El valor lo tiene lo puramente material, lo visible, lo concreto, lo perecedero y lo que, definitivamente, podamos cambiar permanentemente. Somos mercancía y marcas que pueden modificarse constantemente. Vivimos, en gran medida, en una sociedad carente de normas, anómica (Durkheim). No estamos atados a nada.
Ya no nos detienen ni los mitos comunes, ni la fe, ni la razón, ni el pensamiento colectivo, solo el mercado en cuanto nos pueda servir para vender, vendernos y comprar la mercancía que queremos, sea esta una cosa o seres humanos efectivamente cosificados.
Esto nos lleva a tener una sociedad que aplaude lo banal y lo pasajero; que persigue lo superficial, lo momentáneo y lo instantáneo, en lugar de lo profundo y permanente; que destaca la virilidad y el feminismo por sobre la humanidad; que adora la presentación, la apariencia y la frivolidad, antes que el interior, lo profundo y lo serio.
Tenemos una sociedad que promueve más las redes sociales y los medios de comunicación en general como instrumentos para la creación de imágenes antes que como recursos al servicio de la objetividad y de la verdad.
Ahora bien, y cuidado con ello, la posmodernidad no significa una tabula rasa de los valores de la modernidad, pues lo que ella hace es cuestionar la manera y el carácter absoluto con que se han usado muchos de ellos. De donde se produce un conflicto entre verdad y razón y lo colectivo y lo individual (Arancibia).

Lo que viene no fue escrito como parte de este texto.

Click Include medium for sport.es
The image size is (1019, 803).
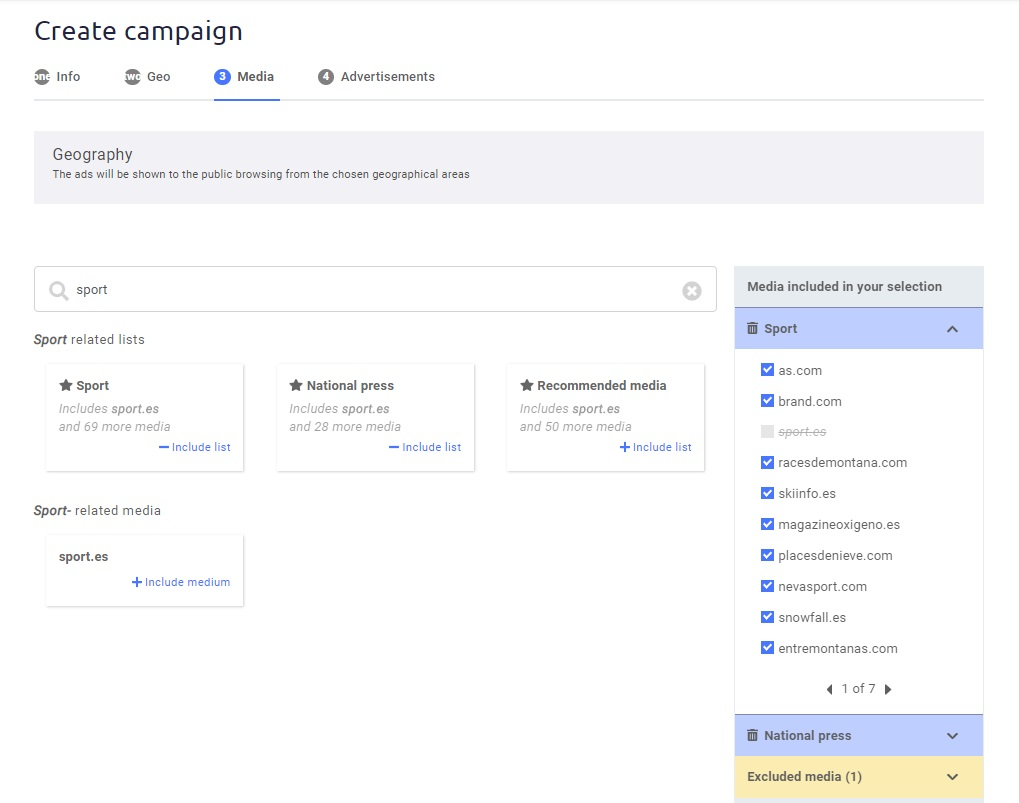point(181,582)
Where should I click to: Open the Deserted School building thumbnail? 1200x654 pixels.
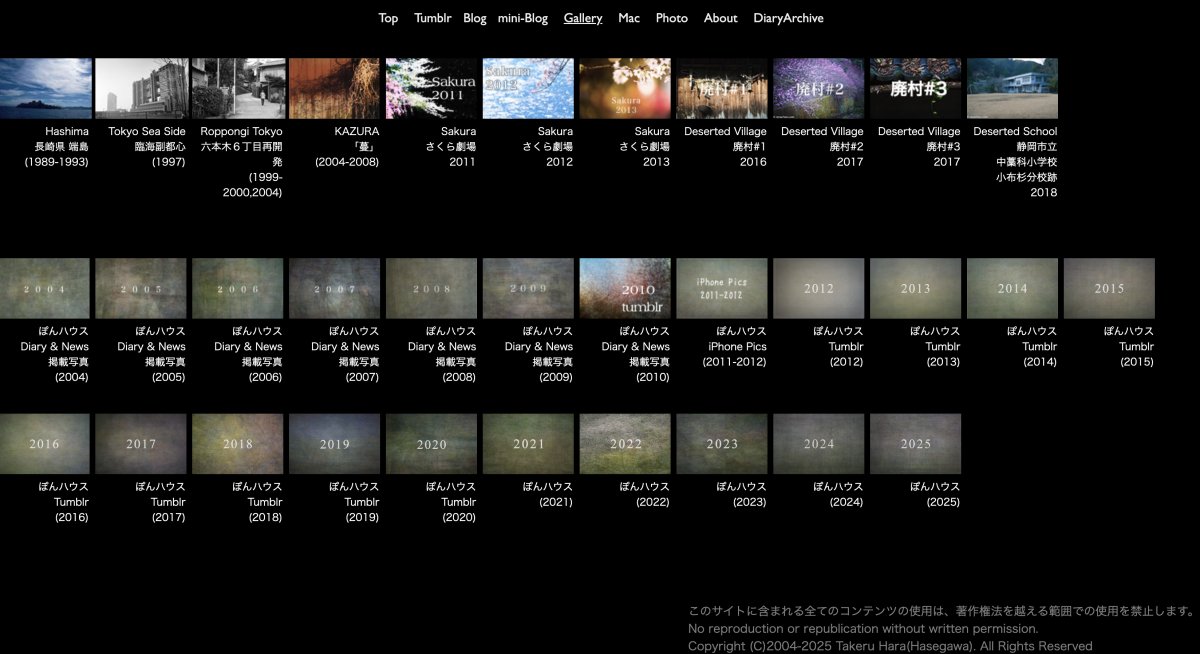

Como lo fue la religión, los principios y valores universales de la civilización, de la modernidad, de la ciencia y la filosofía, orden y progreso, Estado y nación, modernización y desarrollo, como parte de un proyecto social, no son hoy suficientes para garantizar los derechos y libertades individuales o subjetivos ni la diversidad. El sentido de la vida es el resultado de lo vivido, lo oído, lo hablado, lo específico, lo real. No lo que viene en paquetes de principios abstractos, como el desarrollo sostenible, el progreso, la razón y el conocimiento.
No creo que podamos ignorar los cuestionamientos a los cimientos de una sociedad política, cultural y económica que también ha aprendido que puede vivir con grandes satisfacciones, pero con poco sacrificio, dando lugar a las formas inteligentes y legítimas de producir dinero y cosas materiales, al tiempo de permitir el desarrollo del fenómeno criminal para la obtención de bienes fácilmente. Ambos grupos tienen razones, a juzgar por la “filosofía” de la relatividad y de la conveniencia de la razón y de la ética.
En la posmodernidad cobra una importancia capital la semiótica, para poder estudiar los signos en esta vida social. Y es que en esta sociedad, dado que los símbolos, signos, el lenguaje y las imágenes han adquirido tanta importancia, la atribución de significado puede ser, y muchas veces lo está siendo, un constructo y obra de quienes tienen los más diversos medios políticos, de comunicación, de información y recursos en general para fabricar percepciones que transforman mentiras en verdades o “producción agrícola comunitaria masiva”, al estilo Mao Zedong, que solo existía en el papel mientras la población china experimentaba la más grande las hambrunas de su historia.
El mayor de los problemas es que esto ocurre en todos los ámbitos, pues lo atribuimos a los políticos generalmente; pero lo podemos ver en el ámbito intelectual, educativo, cultural y económico. Allí donde nos venden como oro y diamante lo que son cobre y vidrio.
Así solo podremos garantizar una sociedad falsa que hace de la mentira o de un mito colectivo (Harari) una verdad, ya supuestamente superado teóricamente, pero cuyo regreso al pasado lo construye el poder en todas sus manifestaciones para tratar de mantener la misma fábula colectiva que permitía la organización y cohesión de la sociedad en la era de la revolución agrícola.